Ask HN: Raising your kids bilingual - grammakov
Good day HN! I&#x27;m about to become a father pretty soon (first time!) and was wondering whether it would make any sense to try and raise my kid bilingually (Russian + English). The thing is that I am not a native English speaker myself, however I believe that I have a pretty strong speaking level (and good accent), as I communicate in English daily due to work. Also, we do not live in an English speaking country (but we do travel a lot). I&#x27;ve read about most common bilingual upbringing techniques (OPOL, etc.), however I found very few first-hand articles where people were actually raised bilingually by non-bilingual parents.

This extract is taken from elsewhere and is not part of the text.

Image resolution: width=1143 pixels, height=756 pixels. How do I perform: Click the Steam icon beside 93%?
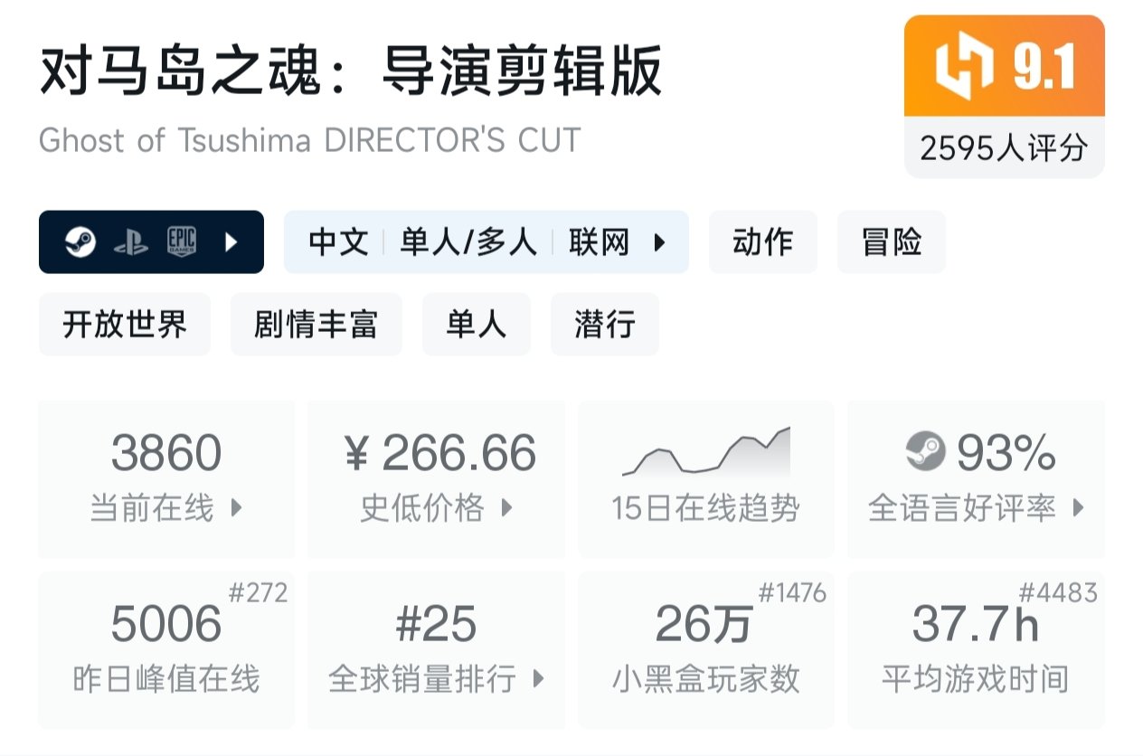coord(925,451)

I also have a slight fear that I will be missing out on sharing my native culture with my child, but on the other hand the situational upbringing method takes care of that. I would appreciate any advice on the subject, especially from parents and bilingually raised folks!
======
ajeet_dhaliwal
I was billingually raised. I spoke in an Indian language called Punjabi with
my parents and I spoke English outside of the house. My English is much better
due to the lack of people besides family I could speak Punjabi with growing up
in then west. Now I have my own children and although my wife also happens to
have a similar background to me, having spoken Punjabi with her parents she
too grew up in the west like I did and we speak English with each other. I’ve
realized now that our own children will not grow up billingual because of my
wife and I speaking English with each other. This does make me sad but unless
I were to migrate to India (where I’ve never lived) this is the practical
reality.

The lessons are, kids will definitely learn the language their parents speak
with each other and also the language of the local city/state they live in.
Other than those it will take an enormous effort to teach anyone another
language. If you can afford an English speaking nanny or tutor or a program at
a school that might make things easier. Good luck.